Plugs & plug wires, in addition to filters do not have only two states (working vs. not working). They degrade slowly over time and all the while the performance drops. By the time you notice a misfire they are very far past their prime. That said, I doubt that your plugs/wires are an issue at this age/mileage.
Fuel & air filters maybe.
But as noted, what you’re seeing may just be normal.
Thanks for all the imput. Just was concerned that a drop of 6-8 miles from summer to winter was a bit much.
If you’re not back to summer mileage when the weather warms then you can chase it. The basic things to check are:
- tire pressure
- air filter
- fuel filter & fuel pressure
- plugs & wires
- brakes - to make sure they’re not dragging
- cooling system, especially thermostat & coolant temp sensor.
- accumulation of weight (my trunk tends to just keep collecting things over time that I toss in and forget about)

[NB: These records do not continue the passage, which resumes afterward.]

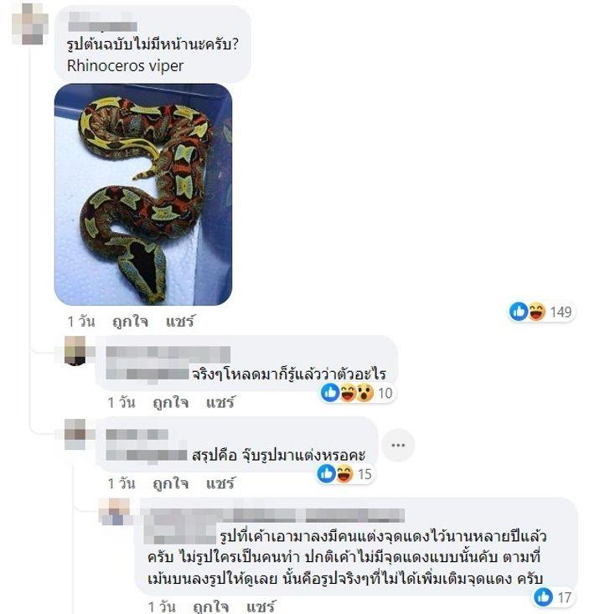Click แชร์ under the จริงๆโหลดมา reply
Image resolution: width=610 pixels, height=614 pixels.
(220, 403)
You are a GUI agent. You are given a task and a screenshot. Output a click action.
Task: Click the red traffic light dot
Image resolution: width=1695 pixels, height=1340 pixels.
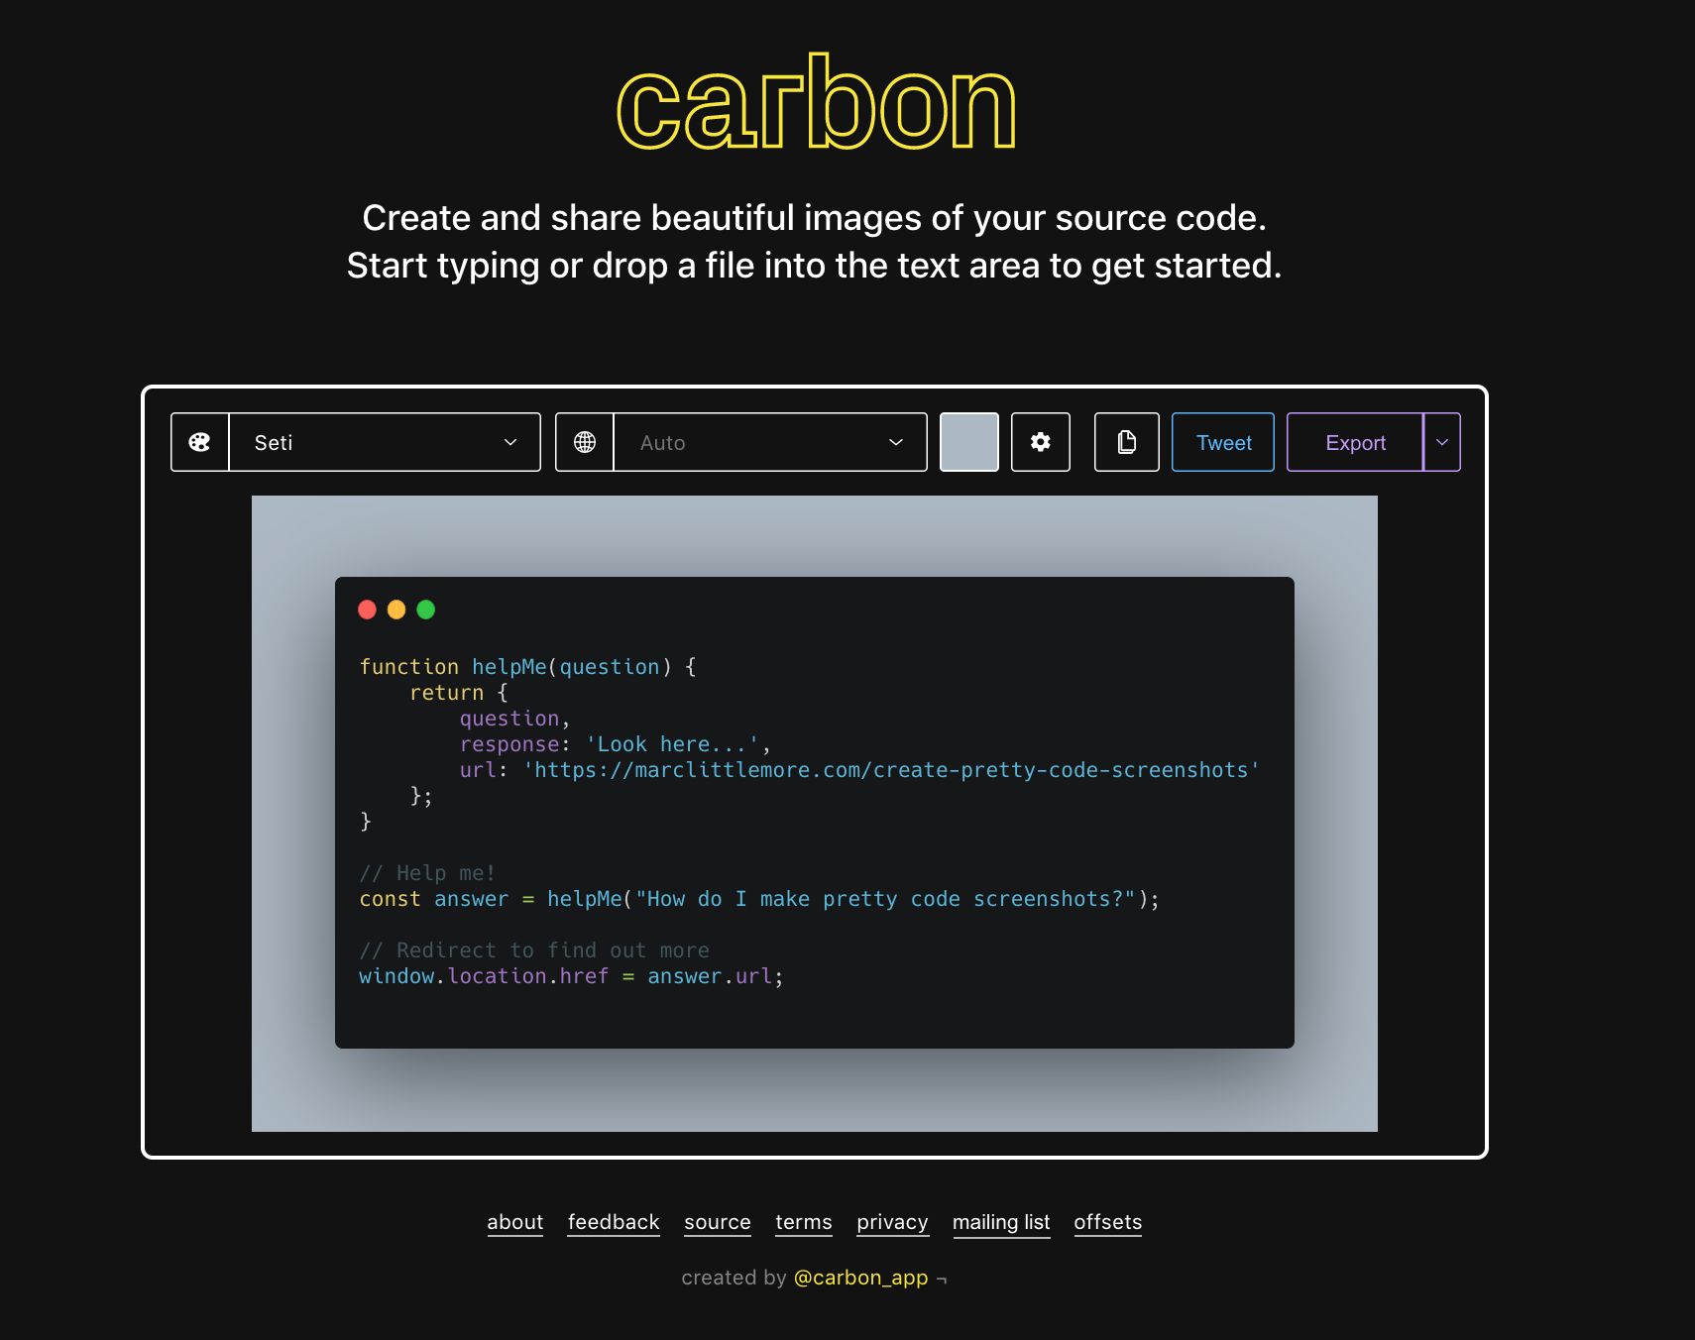pyautogui.click(x=368, y=611)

- O2 sensors can be scoped for proper operation
- …and I’m sure a few other things.
Cold weather and the fuel additives for the winter cause the drop in MPG. Normal don’t worry about it.

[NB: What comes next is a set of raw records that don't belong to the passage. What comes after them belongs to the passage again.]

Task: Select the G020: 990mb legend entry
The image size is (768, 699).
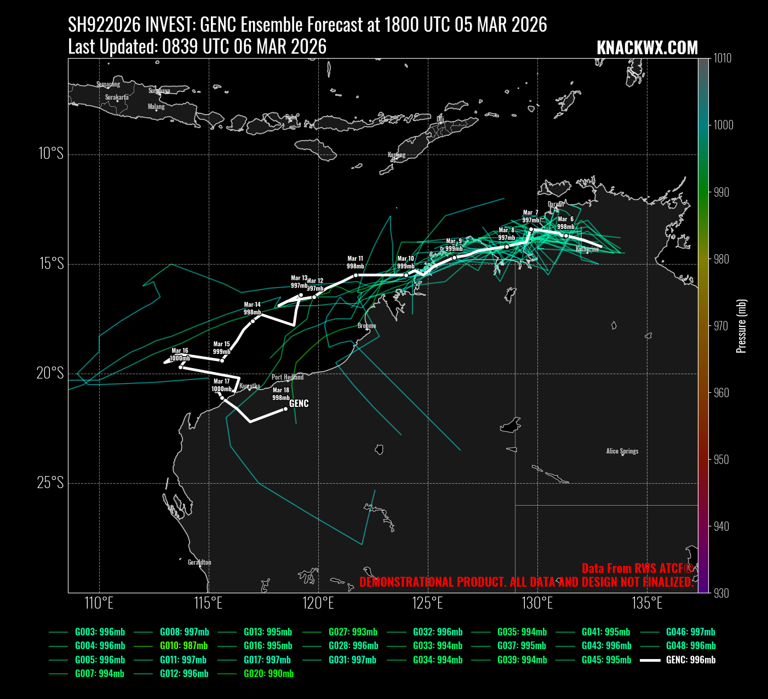Action: point(268,674)
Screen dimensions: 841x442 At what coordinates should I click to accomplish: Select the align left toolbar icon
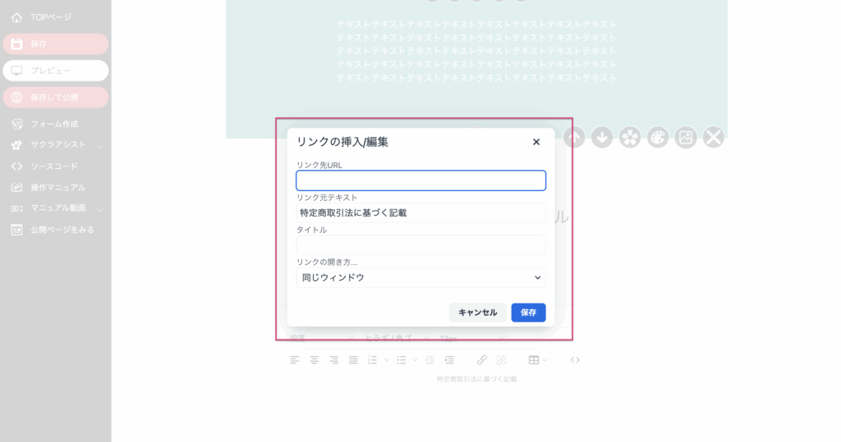pos(295,360)
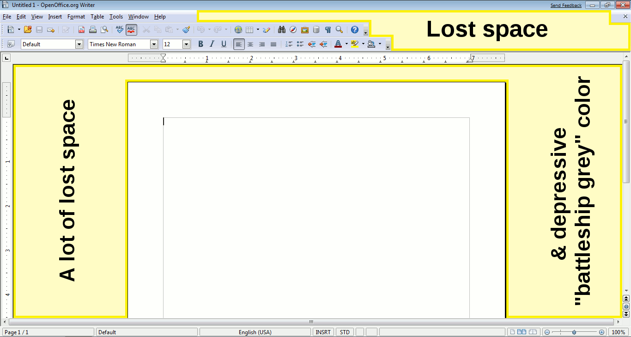Select the book view layout in status bar
The height and width of the screenshot is (337, 631).
[x=533, y=332]
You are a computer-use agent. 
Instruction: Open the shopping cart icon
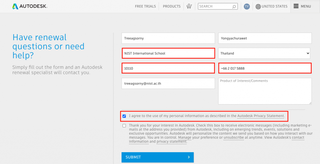189,6
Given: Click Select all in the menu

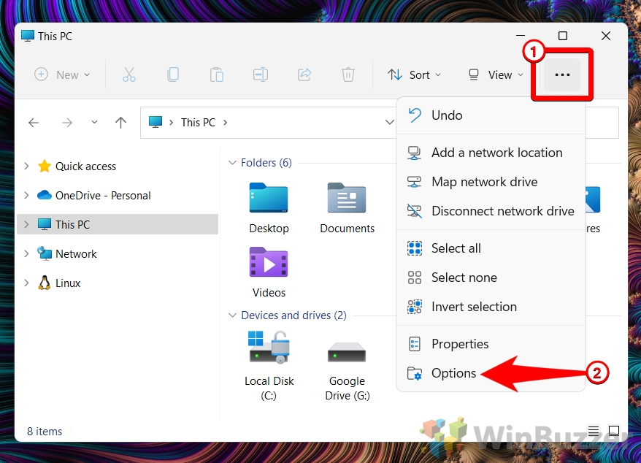Looking at the screenshot, I should tap(456, 248).
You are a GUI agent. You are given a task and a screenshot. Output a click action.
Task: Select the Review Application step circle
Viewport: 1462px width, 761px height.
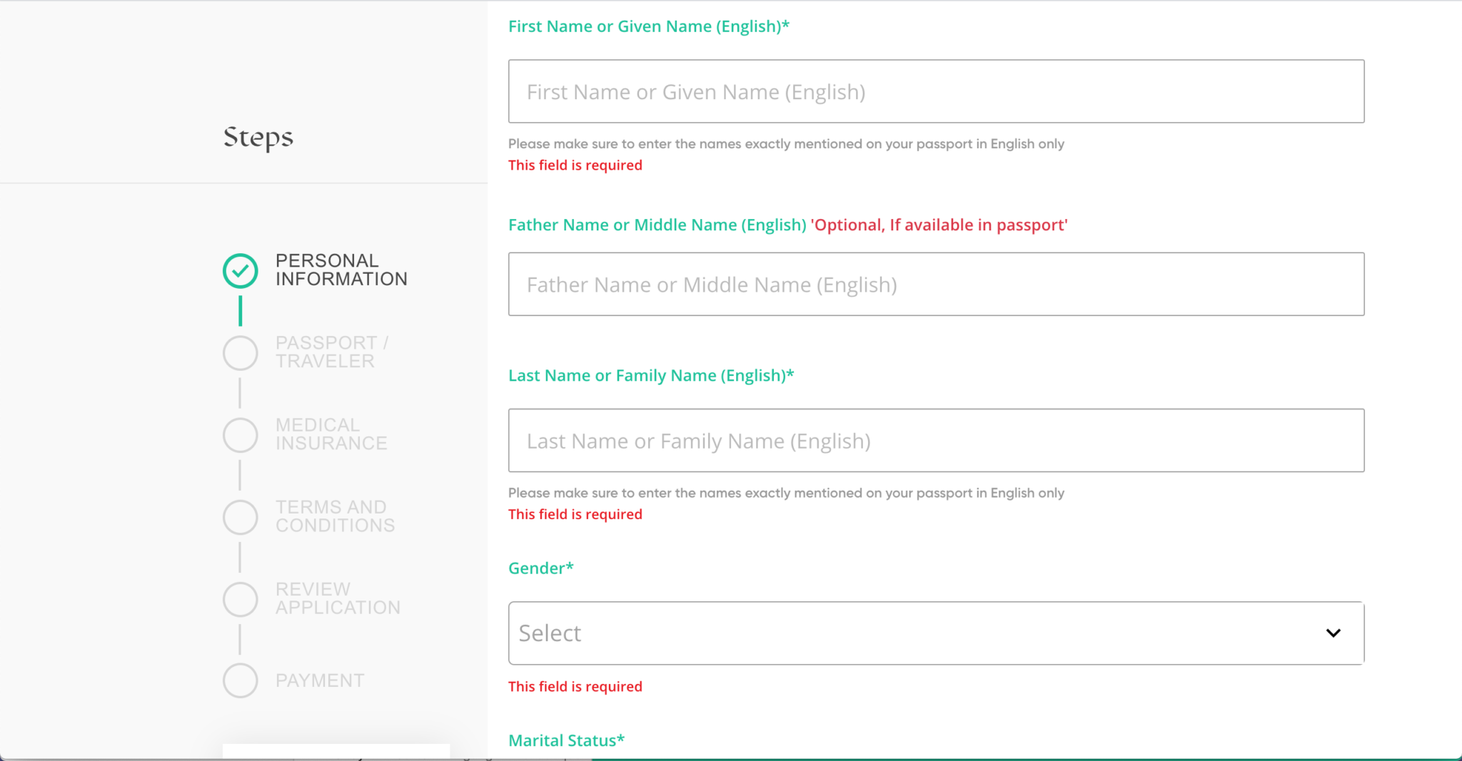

20-24 MPG is exactly what the car should be getting. The dealership is correct, there’s likely nothing wrong with your car. And yes cold weather will cause a dip in fuel mileage.
There is nothing wrong with the mileage you are getting in the winter, nor with your Impala.
I do not use the E85
What does that have to do with anything? The blend change from summer to winter is not related to E10 or E85, and it is not something you can choose.
A few more things to check. Cold weather can cause tire pressure to be low, check the tires and pump up to about 32 lbs pressure.
Perhaps a caliper is frozen or sticking. Get the car up on a lift and check for a brake hanging up by spinning the wheels. There should be little to no binding and the wheels should spin freely. While the car is on the rack check for any wheel bearing play.
If the motor is OK, basically you are checking for any rolling resistance which can impact mpg negatively.
Go to Auto Zone, or any parts store and get a new air filter and install it.
I mentioned E85 in the first response since ixonia did not tell us what engine is in the Impala at first.
Spark plugs and spark plug wires are probably not due until around 100,000 miles. Your maintenance book in the glove box will tell you when it is normally called for. This is an expensive job these days because the rear plugs are not easily accessible. If all else fails, check into plugs and wires, but don’t go there first.
Fuel is changed for summer conditions not winter. I have been in the air pollution monitoring buisness. I actually check the performance of changes in fuel blends by regional air pollution monitoring. The summer fuel contains more oxygenate to reduce air pollution caused by photo chemical smog. Why? Because we get more sun in summer than winter. More sun= more smog. DUH. Air temps cause winter fuel consumption. Cold engines need more time to get to the combustion temp than warm ones. Bad temp sensors are really common. Check the temp sensors its easy with a OHM meter. A bad one in a cold climate can cost you %10 fuel milage if you take short trips( less than 20 mi).